A factory produces items with a 5% defect rate. A batch of 20 items is inspected.

  1. What is the probability of exactly 2 defective items?
  2. What is the probability of at most 2 defective items?
  3. What is the expected number of defective items?
  4. If each defective item costs $50 to fix, what is the expected repair cost per batch?

Solution

from scipy.stats import binom

n = 20  # batch size
p = 0.05  # defect rate
fix_cost = 50

# (a) P(X = 2)
p_2 = binom.pmf(2, n, p)
print(f"(a) P(X = 2) = {p_2:.4f}")

# (b) P(X <= 2)
p_leq_2 = binom.cdf(2, n, p)
print(f"\n(b) P(X ≤ 2) = P(X=0) + P(X=1) + P(X=2)")
print(f"    = {binom.pmf(0, n, p):.4f} + {binom.pmf(1, n, p):.4f} + {binom.pmf(2, n, p):.4f}")
print(f"    = {p_leq_2:.4f}")

# (c) E[X]
E_X = n * p
print(f"\n(c) E[X] = n × p = {n} × {p} = {E_X}")

# (d) Expected repair cost
E_cost = fix_cost * E_X
print(f"\n(d) E[Repair Cost] = $50 × E[X] = $50 × {E_X} = ${E_cost}")
(a) P(X = 2) = 0.1887

(b) P(X ≤ 2) = P(X=0) + P(X=1) + P(X=2)
    = 0.3585 + 0.3774 + 0.1887
    = 0.9245

(c) E[X] = n × p = 20 × 0.05 = 1.0

(d) E[Repair Cost] = $50 × E[X] = $50 × 1.0 = $50.0

Problem 5: Waiting for Success

Problem

A basketball player has a 40% free throw success rate. Let X be the number of attempts until the first successful shot.

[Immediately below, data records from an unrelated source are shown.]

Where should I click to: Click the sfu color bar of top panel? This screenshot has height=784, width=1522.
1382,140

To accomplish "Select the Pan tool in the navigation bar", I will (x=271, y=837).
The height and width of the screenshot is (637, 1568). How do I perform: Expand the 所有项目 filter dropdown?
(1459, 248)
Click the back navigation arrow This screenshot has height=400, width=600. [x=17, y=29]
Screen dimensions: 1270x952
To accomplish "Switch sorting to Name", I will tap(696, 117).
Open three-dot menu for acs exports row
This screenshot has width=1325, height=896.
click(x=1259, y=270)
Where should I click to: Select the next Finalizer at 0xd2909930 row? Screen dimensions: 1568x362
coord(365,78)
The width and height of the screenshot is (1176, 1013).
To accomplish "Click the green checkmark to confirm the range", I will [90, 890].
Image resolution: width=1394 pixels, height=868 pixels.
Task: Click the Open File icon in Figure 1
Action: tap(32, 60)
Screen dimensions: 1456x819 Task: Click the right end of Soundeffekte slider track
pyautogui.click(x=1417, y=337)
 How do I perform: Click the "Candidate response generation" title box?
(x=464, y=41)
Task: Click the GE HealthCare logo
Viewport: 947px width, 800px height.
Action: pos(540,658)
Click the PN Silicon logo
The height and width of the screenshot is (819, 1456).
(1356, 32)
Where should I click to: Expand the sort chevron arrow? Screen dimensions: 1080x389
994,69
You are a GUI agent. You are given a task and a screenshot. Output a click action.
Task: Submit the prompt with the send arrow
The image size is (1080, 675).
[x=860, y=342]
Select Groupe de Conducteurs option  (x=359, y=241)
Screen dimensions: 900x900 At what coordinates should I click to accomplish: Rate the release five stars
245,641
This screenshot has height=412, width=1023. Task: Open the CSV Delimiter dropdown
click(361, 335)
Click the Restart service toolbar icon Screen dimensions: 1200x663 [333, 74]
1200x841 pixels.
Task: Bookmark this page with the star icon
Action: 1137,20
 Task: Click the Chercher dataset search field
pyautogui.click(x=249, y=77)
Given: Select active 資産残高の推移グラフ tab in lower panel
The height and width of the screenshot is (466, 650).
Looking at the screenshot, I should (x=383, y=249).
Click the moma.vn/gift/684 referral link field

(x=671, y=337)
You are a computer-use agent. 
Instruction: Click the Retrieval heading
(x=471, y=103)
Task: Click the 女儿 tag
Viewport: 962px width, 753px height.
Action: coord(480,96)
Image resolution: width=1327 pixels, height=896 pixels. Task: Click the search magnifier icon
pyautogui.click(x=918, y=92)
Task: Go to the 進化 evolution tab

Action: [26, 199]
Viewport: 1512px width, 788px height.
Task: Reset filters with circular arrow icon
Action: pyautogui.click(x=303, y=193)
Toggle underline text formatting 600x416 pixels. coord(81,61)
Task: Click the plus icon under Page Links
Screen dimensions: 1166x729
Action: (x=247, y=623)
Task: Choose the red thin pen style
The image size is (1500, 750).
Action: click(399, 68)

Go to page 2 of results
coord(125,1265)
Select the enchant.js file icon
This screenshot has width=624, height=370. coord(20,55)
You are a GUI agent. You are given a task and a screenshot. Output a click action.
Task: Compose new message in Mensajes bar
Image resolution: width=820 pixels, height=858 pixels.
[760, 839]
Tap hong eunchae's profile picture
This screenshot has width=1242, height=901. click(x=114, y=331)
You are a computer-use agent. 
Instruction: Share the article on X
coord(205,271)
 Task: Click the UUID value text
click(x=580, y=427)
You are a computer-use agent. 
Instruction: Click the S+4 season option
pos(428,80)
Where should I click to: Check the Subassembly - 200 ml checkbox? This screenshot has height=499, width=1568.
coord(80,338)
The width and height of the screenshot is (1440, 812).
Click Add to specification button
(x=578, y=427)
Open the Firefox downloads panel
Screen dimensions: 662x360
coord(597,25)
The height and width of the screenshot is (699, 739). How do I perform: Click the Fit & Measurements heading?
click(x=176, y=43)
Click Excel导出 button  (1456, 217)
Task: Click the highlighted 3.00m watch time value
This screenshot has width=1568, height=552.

  1. What distribution does X follow?
  2. What is P(X = 3)?
  3. What is the expected number of attempts?
  4. What is P(X > 5)?

Solution

from scipy.stats import geom

p = 0.4

print("(a) X follows Geometric(p=0.4)")
print("    X = number of trials until first success")

# (b) P(X = 3)
# P(X = 3) = (1-p)^2 * p = fail, fail, success
p_3 = geom.pmf(3, p)
print(f"\n(b) P(X = 3) = (1-p)² × p = 0.6² × 0.4 = {p_3:.4f}")

# (c) E[X]
E_X = 1 / p
print(f"\n(c) E[X] = 1/p = 1/{p} = {E_X:.2f}")

# (d) P(X > 5)
# P(X > 5) = probability of 5 consecutive failures = (1-p)^5
p_gt_5 = (1-p)**5
print(f"\n(d) P(X > 5) = P(first 5 are failures)")
print(f"    = (1-p)^5 = 0.6^5 = {p_gt_5:.4f}")
print(f"    Alternatively: 1 - P(X ≤ 5) = {1 - geom.cdf(5, p):.4f}")
(a) X follows Geometric(p=0.4)
    X = number of trials until first success

(b) P(X = 3) = (1-p)² × p = 0.6² × 0.4 = 0.1440

(c) E[X] = 1/p = 1/0.4 = 2.50

(d) P(X > 5) = P(first 5 are failures)
    = (1-p)^5 = 0.6^5 = 0.0778
    Alternatively: 1 - P(X ≤ 5) = 0.0778

Part 7: Summary

Key Takeaways

Random Variable

  • A function mapping outcomes to real numbers
  • Discrete (countable values) vs Continuous (any value in interval)

PMF (Probability Mass Function)

  • \(p_X(x) = P(X = x)\)
  • For discrete RVs only
  • Sum of all probabilities = 1

CDF (Cumulative Distribution Function)

  • \(F_X(x) = P(X \leq x)\)
  • Works for both discrete and continuous
  • Non-decreasing, goes from 0 to 1

Expectation

  • \(E[X] = \sum_x x \cdot p_X(x)\)
  • Long-run average, center of mass
  • Linear: \(E[aX + b] = aE[X] + b\)
  • Additive: \(E[X + Y] = E[X] + E[Y]\)

Common Distributions

Distribution Parameters E[X] Var(X)
Bernoulli p p p(1-p)
Binomial n, p np np(1-p)
Geometric p 1/p (1-p)/p²
Poisson λ λ λ

References

  1. Ross, S. M. (2014). A First Course in Probability. Pearson.

  2. Bertsekas, D. P., & Tsitsiklis, J. N. (2008). Introduction to Probability. Athena Scientific.

  3. DeGroot, M. H., & Schervish, M. J. (2012). Probability and Statistics. Pearson.